SPRINGFIELD, N.J. — This hurts, but it’s not the writhing, seething pain he felt a year ago at St. Andrews, where Jason Day wondered if it was ever going to happen for him in a major championship.
There at the home of golf, Day let an excellent opportunity slip away over the closing holes, missing a playoff by one excruciating shot, the doubts surrounding him growing darker and deeper as he left The Open.
Here, another opportunity presented itself at the PGA Championship, and Day again came up a shot short of a playoff, having to watch from the 18th green at Baltusrol Golf Club as Jimmy Walker holed the winning par putt, defenseless to do anything.

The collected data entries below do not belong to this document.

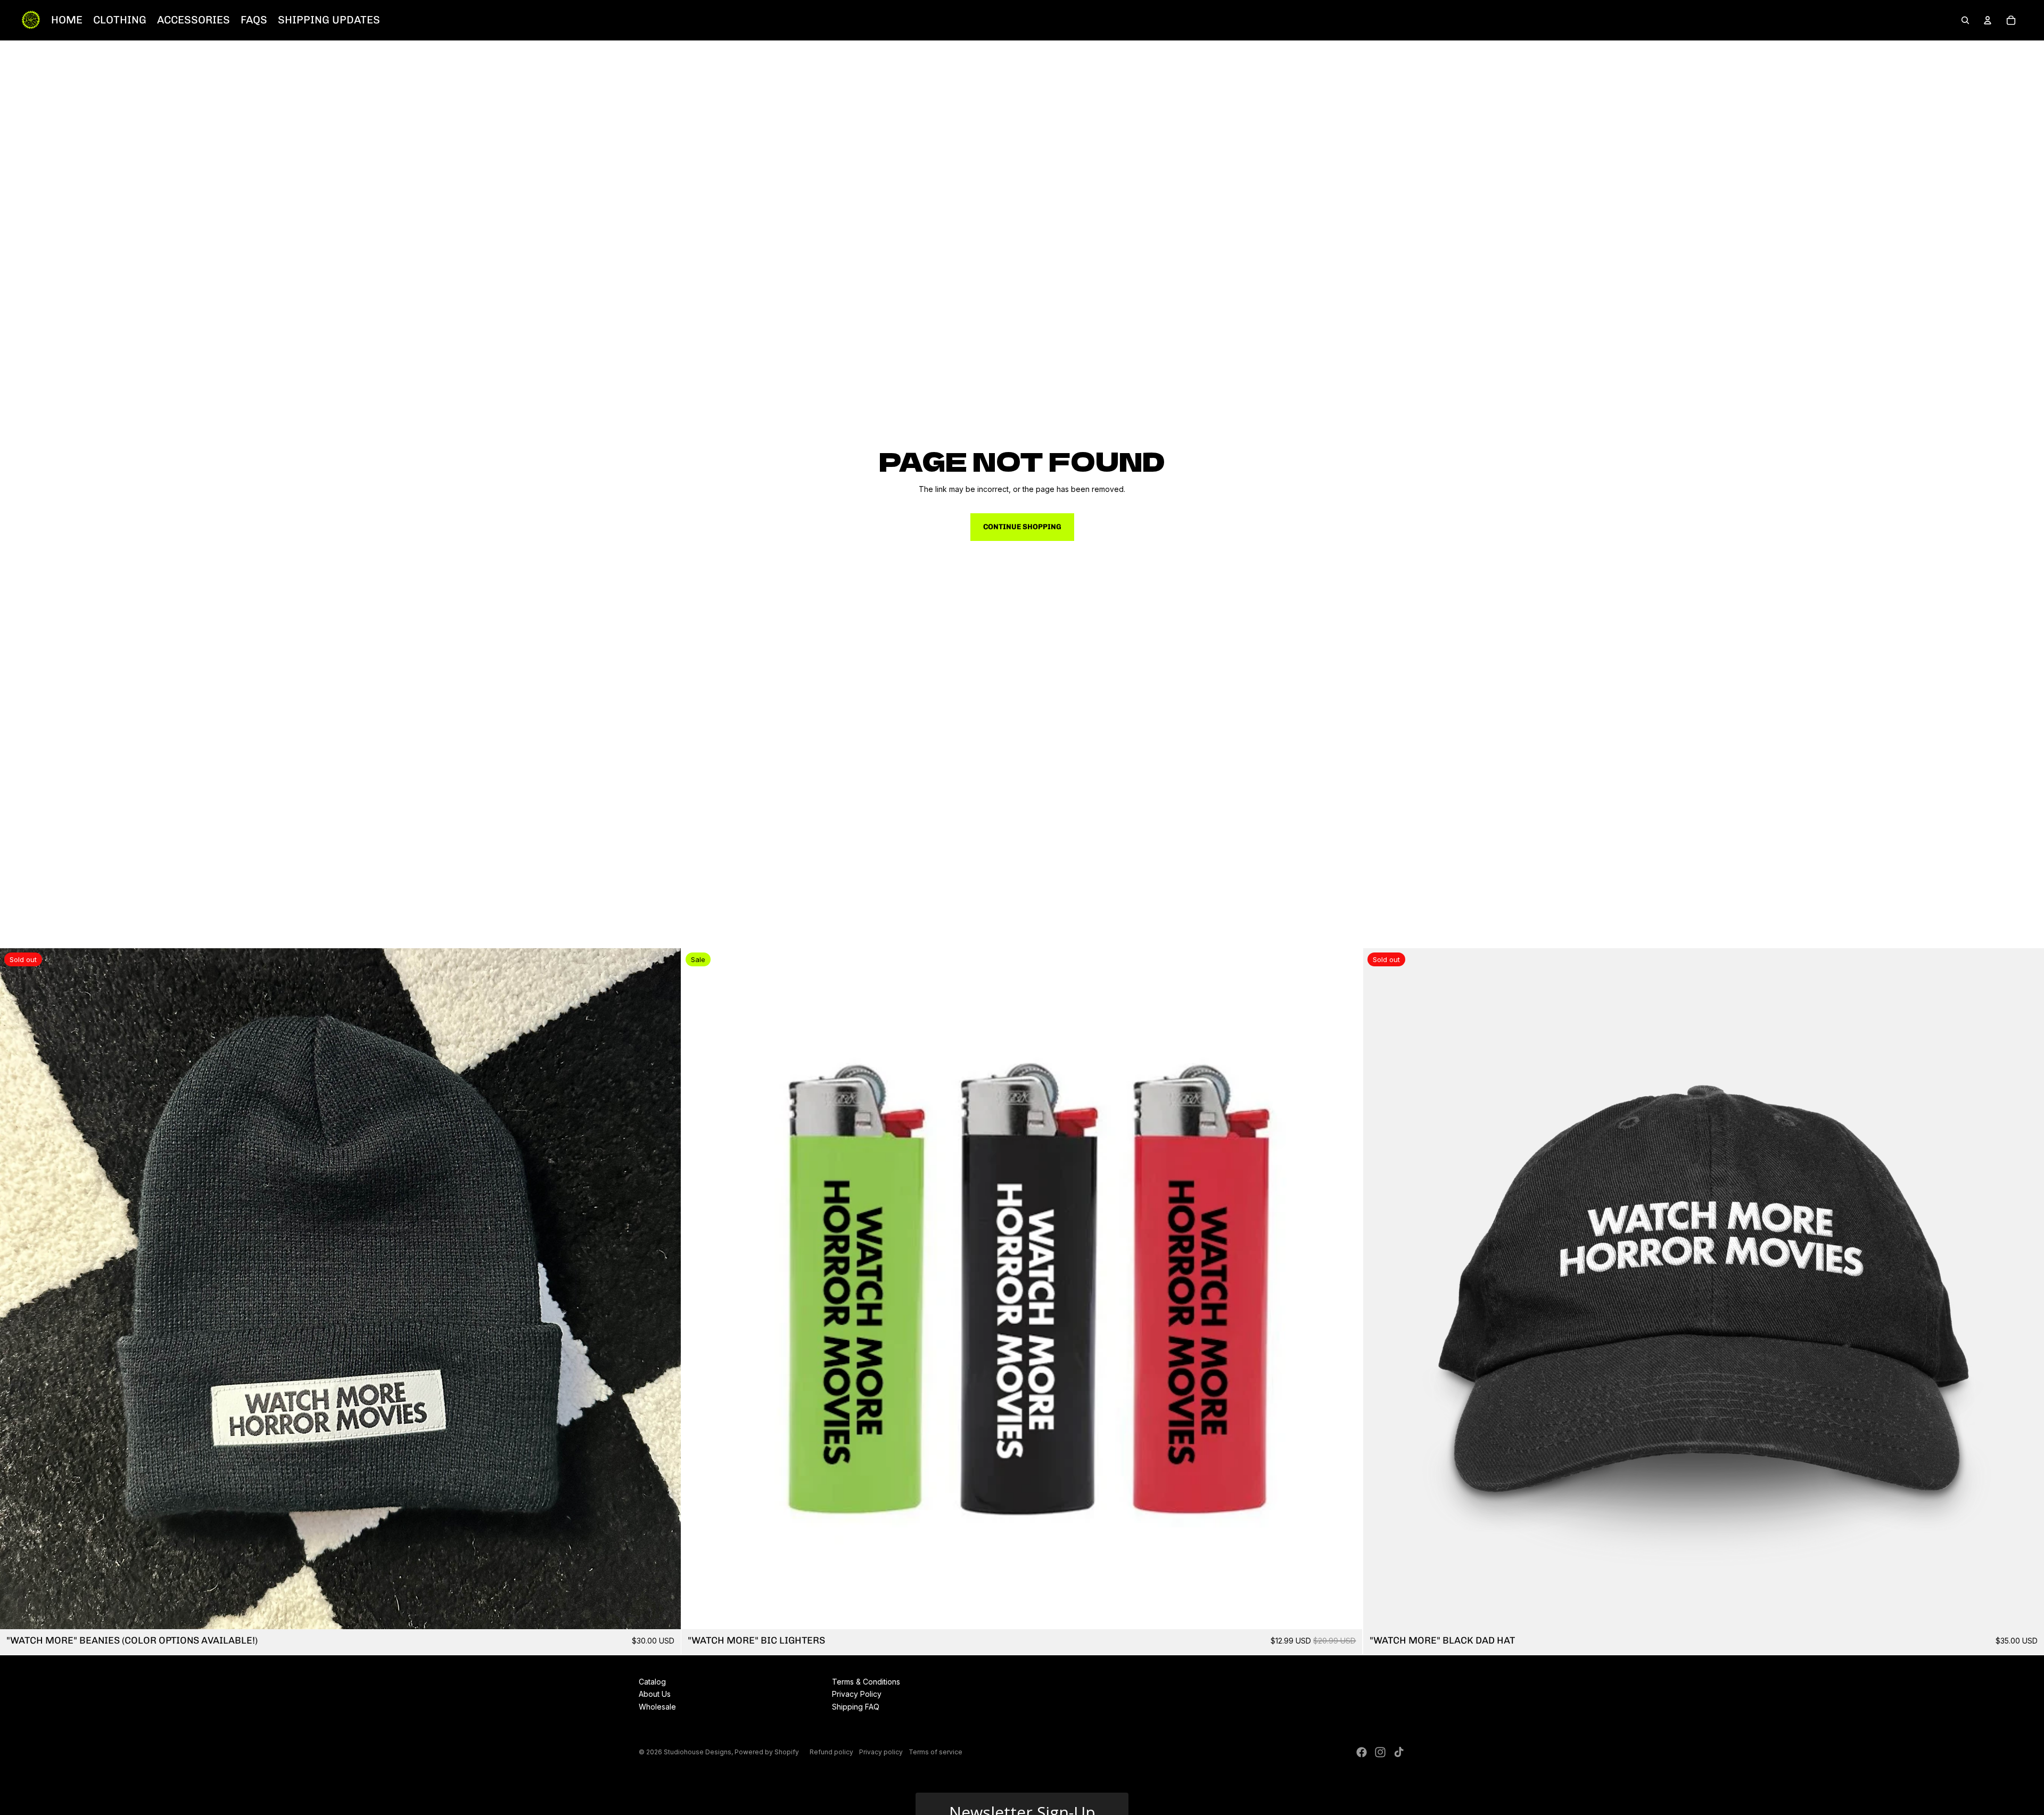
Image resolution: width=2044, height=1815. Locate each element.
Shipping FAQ (855, 1706)
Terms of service (935, 1752)
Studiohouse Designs (697, 1752)
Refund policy (831, 1752)
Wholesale (657, 1706)
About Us (655, 1693)
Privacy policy (881, 1752)
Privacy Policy (856, 1693)
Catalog (652, 1681)
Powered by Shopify (767, 1752)
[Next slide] (665, 1288)
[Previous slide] (16, 1288)
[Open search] (1965, 20)
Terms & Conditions (866, 1681)
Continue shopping (1022, 526)
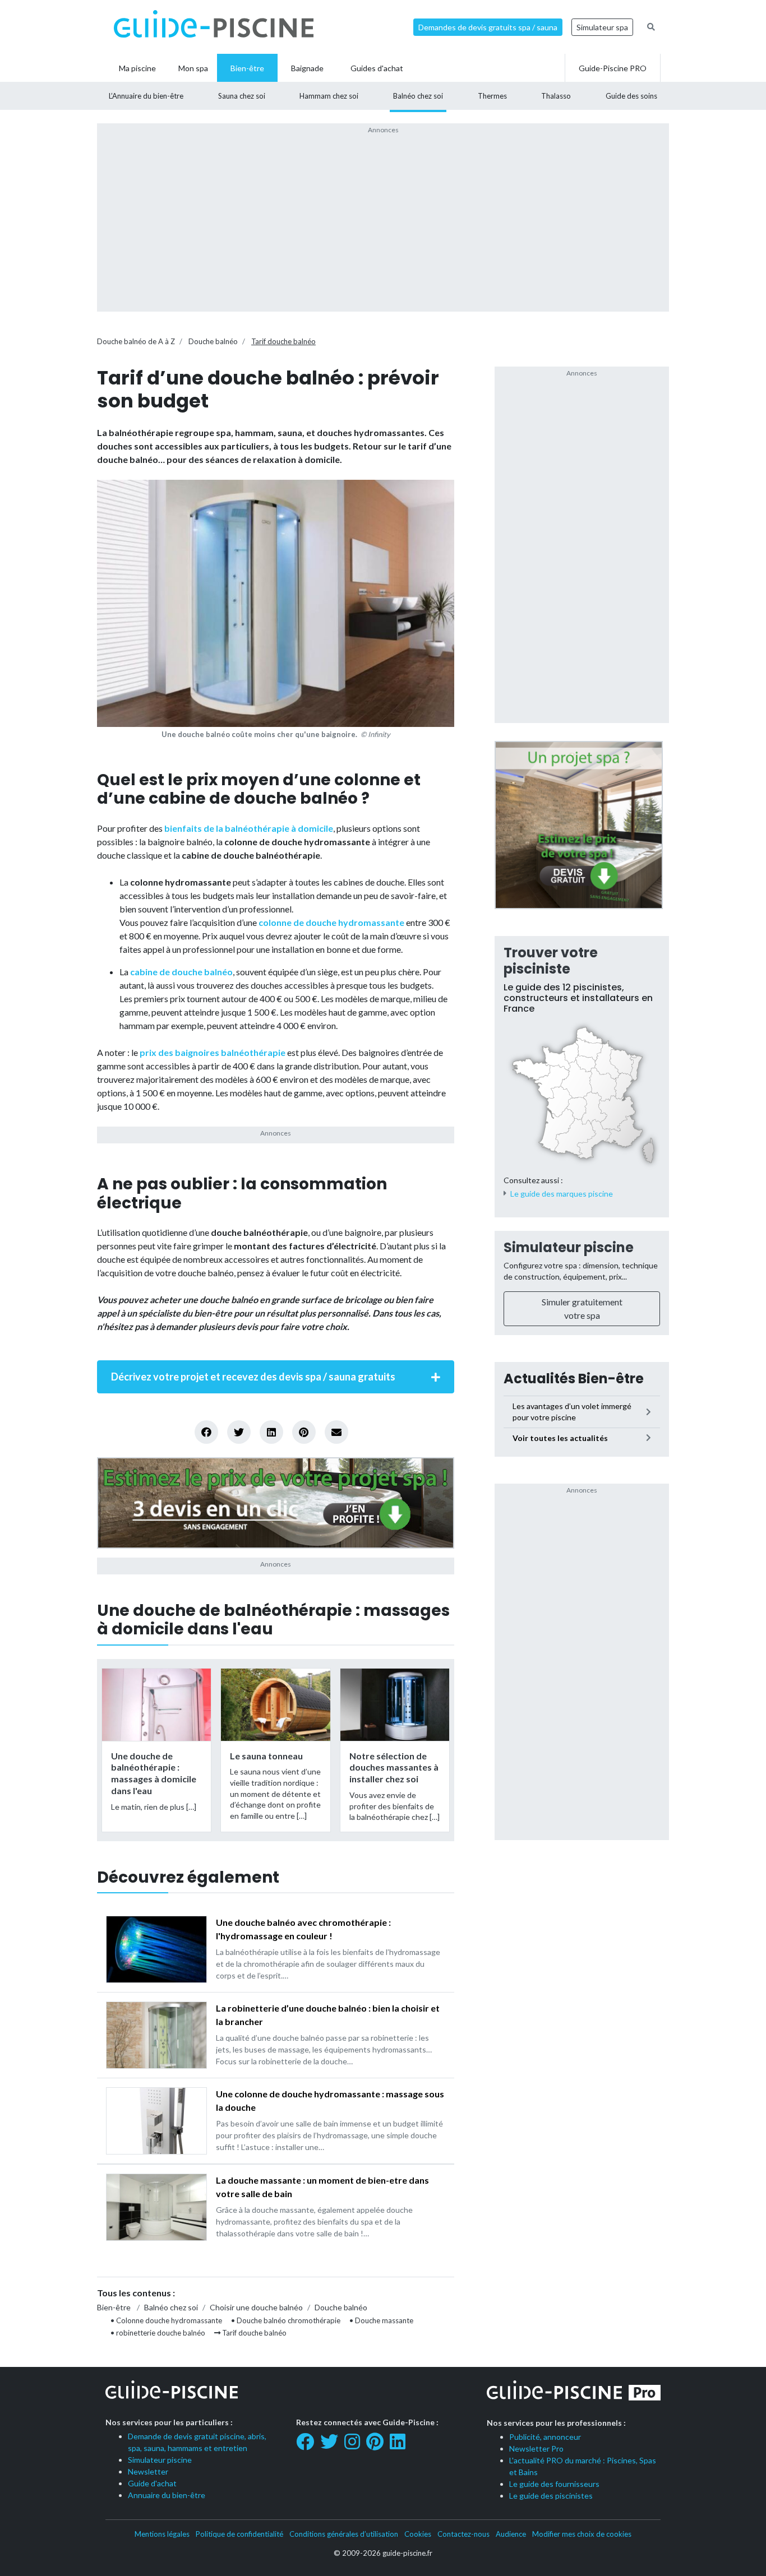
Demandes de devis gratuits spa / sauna (487, 27)
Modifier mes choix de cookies (581, 2533)
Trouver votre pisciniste (551, 960)
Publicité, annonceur (545, 2436)
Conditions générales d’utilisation (343, 2533)
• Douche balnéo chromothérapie (285, 2320)
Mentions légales (162, 2533)
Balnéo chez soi (171, 2307)
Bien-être (114, 2307)
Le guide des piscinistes (551, 2495)
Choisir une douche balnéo (256, 2307)
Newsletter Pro (536, 2448)
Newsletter (148, 2471)
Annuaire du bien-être (166, 2495)
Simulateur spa (602, 27)
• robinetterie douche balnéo (157, 2332)
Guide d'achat (152, 2483)
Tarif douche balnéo (283, 341)
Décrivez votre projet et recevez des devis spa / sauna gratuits (253, 1376)
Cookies (417, 2533)
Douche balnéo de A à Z (136, 341)
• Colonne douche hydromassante (166, 2320)
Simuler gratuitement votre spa (582, 1308)
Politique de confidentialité (239, 2533)
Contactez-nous (463, 2533)
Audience (511, 2533)
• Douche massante (381, 2320)
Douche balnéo (213, 341)
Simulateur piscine (569, 1247)
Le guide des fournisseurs (554, 2484)
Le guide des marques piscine (561, 1193)
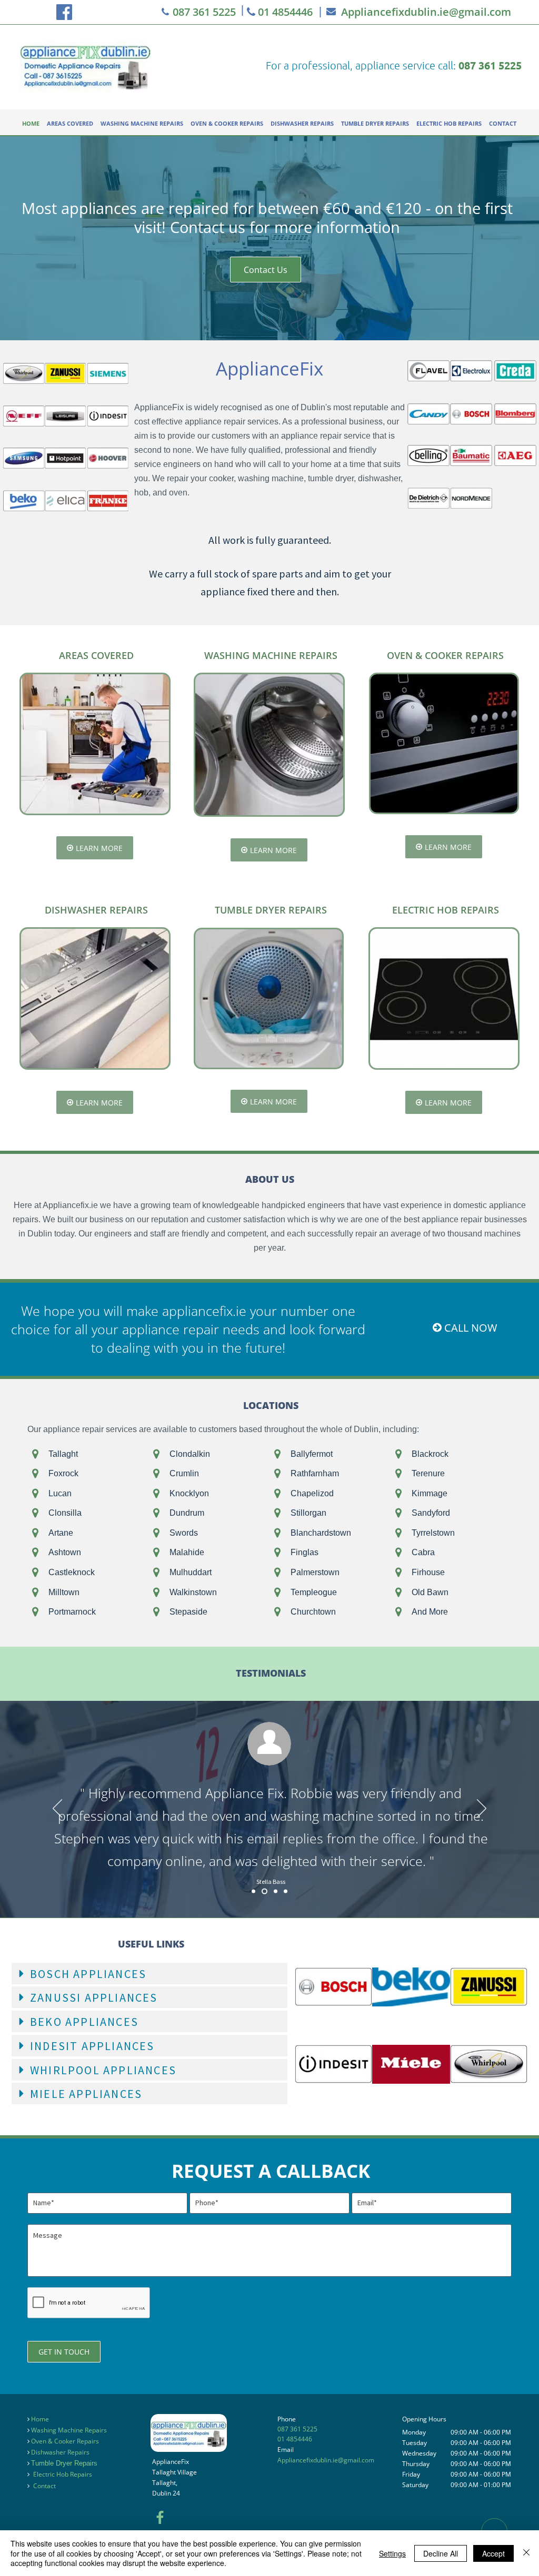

But this loss was different.
But had the situation been normal, Day’s third-round 67 would have put him in a final pairing with Walker, who had his own issues to deal with in trying to win his first major.
“Yes, that would have been nice,” Day said. “It would have been nice to play in the last group with him, just to be able to go back and forth with him, maybe put a little bit more pressure on him, because usually that becomes a match play format, where you’re going back and forth. More mistakes or crucial moments can happen in situations like that.”
Day wasn’t complaining. He understood exactly why it played out as it did. And he was gracious in defeat, waiting beside the green to congratulate Walker and his family.
So Day won’t be losing any sleep.
In fact, he expected to sleep quite well, given the level of exhaustion that came with a grueling final day that ended up being one shot too many.